Only the lines holding "agent" are wanted here; copy each from the listing.

┌──

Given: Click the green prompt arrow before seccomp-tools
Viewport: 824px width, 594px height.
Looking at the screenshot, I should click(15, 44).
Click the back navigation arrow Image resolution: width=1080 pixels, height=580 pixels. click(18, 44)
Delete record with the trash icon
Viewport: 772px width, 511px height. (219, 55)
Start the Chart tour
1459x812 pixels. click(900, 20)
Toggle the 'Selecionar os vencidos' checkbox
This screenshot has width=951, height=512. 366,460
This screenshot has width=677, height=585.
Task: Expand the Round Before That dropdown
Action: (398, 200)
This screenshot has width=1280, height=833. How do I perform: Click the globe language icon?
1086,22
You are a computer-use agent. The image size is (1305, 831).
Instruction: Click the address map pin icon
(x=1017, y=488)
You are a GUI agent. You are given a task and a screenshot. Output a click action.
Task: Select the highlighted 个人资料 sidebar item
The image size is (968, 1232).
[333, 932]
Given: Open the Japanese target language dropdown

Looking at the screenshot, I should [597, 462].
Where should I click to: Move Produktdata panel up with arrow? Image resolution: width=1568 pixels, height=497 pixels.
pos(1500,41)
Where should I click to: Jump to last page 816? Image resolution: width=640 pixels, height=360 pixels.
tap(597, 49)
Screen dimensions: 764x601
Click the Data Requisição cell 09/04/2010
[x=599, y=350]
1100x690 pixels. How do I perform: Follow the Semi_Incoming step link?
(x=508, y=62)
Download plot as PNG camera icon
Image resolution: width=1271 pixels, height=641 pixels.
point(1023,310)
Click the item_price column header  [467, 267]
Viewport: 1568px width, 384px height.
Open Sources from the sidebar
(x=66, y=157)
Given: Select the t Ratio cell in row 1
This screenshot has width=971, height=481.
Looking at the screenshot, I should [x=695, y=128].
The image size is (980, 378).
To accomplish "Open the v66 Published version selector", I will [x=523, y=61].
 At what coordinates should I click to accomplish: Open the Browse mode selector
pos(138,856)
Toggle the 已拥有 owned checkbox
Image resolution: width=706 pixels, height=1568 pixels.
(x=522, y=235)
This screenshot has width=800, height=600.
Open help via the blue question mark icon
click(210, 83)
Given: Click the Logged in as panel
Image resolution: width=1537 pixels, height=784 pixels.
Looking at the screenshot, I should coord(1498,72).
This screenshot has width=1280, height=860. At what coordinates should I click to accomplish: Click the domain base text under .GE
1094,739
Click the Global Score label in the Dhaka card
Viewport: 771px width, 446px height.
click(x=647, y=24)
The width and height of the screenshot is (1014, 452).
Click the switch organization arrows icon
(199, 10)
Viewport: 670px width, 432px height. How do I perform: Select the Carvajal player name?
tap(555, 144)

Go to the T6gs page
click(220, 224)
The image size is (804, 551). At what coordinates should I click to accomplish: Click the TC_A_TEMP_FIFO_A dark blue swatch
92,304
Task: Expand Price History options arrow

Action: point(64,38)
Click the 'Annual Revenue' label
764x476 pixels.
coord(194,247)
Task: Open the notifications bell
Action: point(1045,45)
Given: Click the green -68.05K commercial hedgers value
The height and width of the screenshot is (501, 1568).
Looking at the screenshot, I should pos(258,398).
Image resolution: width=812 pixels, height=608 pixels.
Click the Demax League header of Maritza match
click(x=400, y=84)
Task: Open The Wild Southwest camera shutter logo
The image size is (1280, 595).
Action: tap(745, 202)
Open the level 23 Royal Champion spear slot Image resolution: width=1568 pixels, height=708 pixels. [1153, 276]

└──

__Answer to this problem__:
You are a computer-use agent. The image size is (1305, 831).
You are a GUI agent. You are given a task and a screenshot. Output a click action.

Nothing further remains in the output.